Life as hallucination

When I was younger I used to have feverish reoccurring nightmares; I was sick a lot, and there was one occasion I caught a flesh eating disease. My body reached a record temperature while it attempted to fight off the virus on its own. If I had not seen a doctor not a day later than when I had, I would have died.


These fever dreams were often set in my neighbourhood. Same cast of retirees and kids my age, same playgrounds, same birch trees. I often had one involving an old man down the street. He gave me his heart as a transplant, but in order to keep it functioning for both of us I had to stand on my head. (?) If I couldn’t – we would both die. I would always wake up and start to do this in my bed, my conscious self could only master it for a minute, eventually tumbling over; feeling like both a murderer and a suicide – for not being able to stand on my head on a soft double bed while holding a temperature above 100.
Typically the fear was more vague. Just a dark force, chasing me down the streets. Everyone was gone. It was terrifying to witness paranormal events in the idyllic backdrop of the streets I played in earlier that day. from the day we’re now dark, empty, hostile, and full of demons whose lives revolved around destroying mine. How did I get here? Was I sleepwalking? It was nearly impossible to tell if it was an illusion or not. Could this really kill me? Would anyone save me? Where was everyone? The fear felt like threatening.

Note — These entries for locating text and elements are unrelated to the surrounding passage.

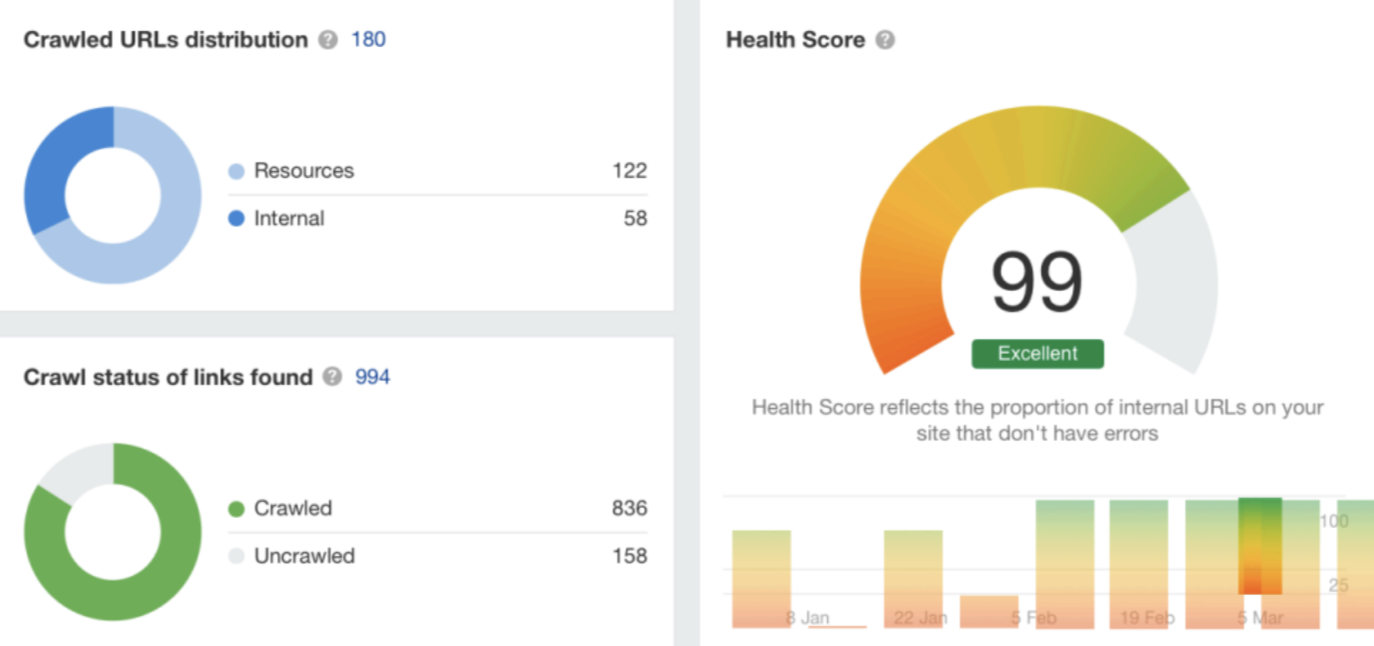Click help icon next to Health Score
Screen dimensions: 1374x646
point(885,40)
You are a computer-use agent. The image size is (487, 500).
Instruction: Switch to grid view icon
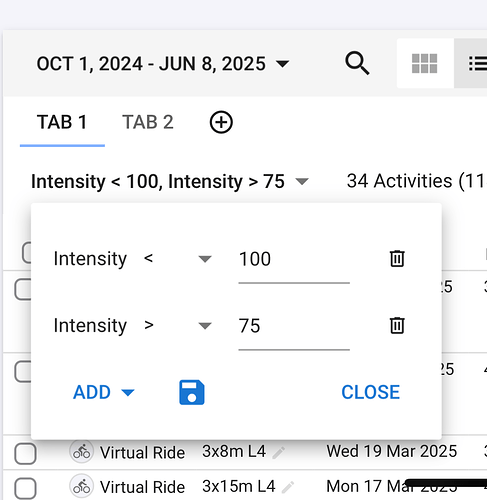(425, 63)
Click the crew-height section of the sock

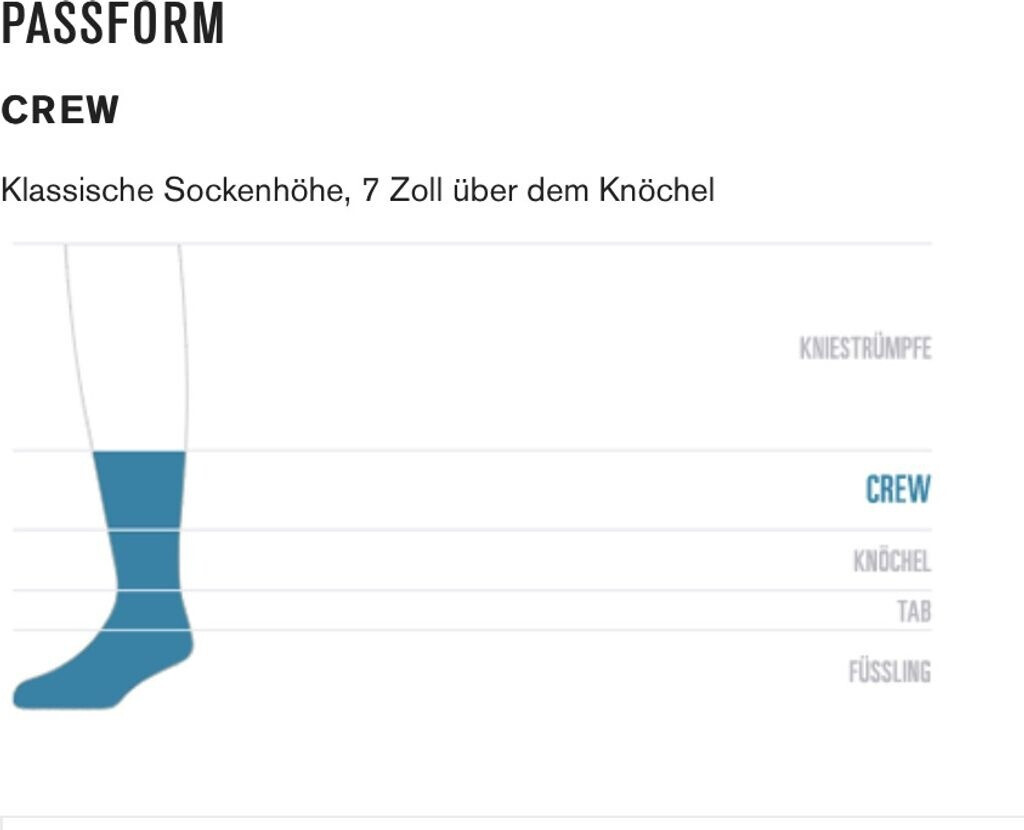139,490
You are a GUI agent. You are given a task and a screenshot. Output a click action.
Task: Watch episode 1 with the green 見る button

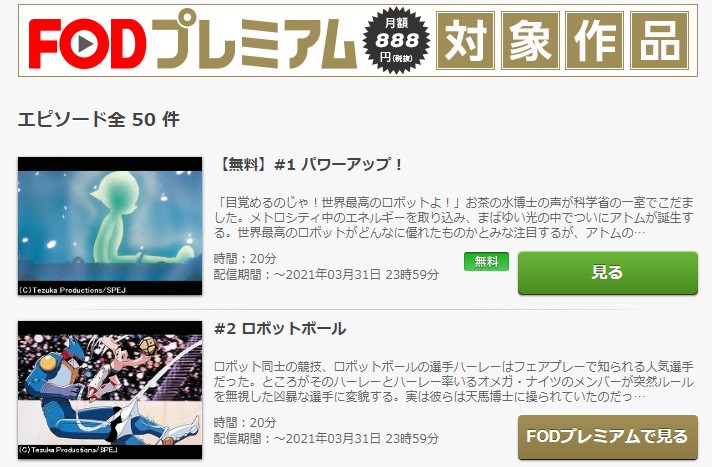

These dreams happened with such regularity (I was a sick a lot) that eventually I figured out a device to test my mind against the experience. To tell if it was real or not, I would lie on the ground and tell myself to wake up. In that moment, I had to trust it would all be over soon (although a part of me felt like the monster would just come and kill me lying there on the ground like the easiest piece of prey.)

Sleeping, dreaming, is this segregated time of day in which most of us trust implicitly is not reality, but it is real, it is our fears and desires acting themselves out in a fully reactive and transformational environment.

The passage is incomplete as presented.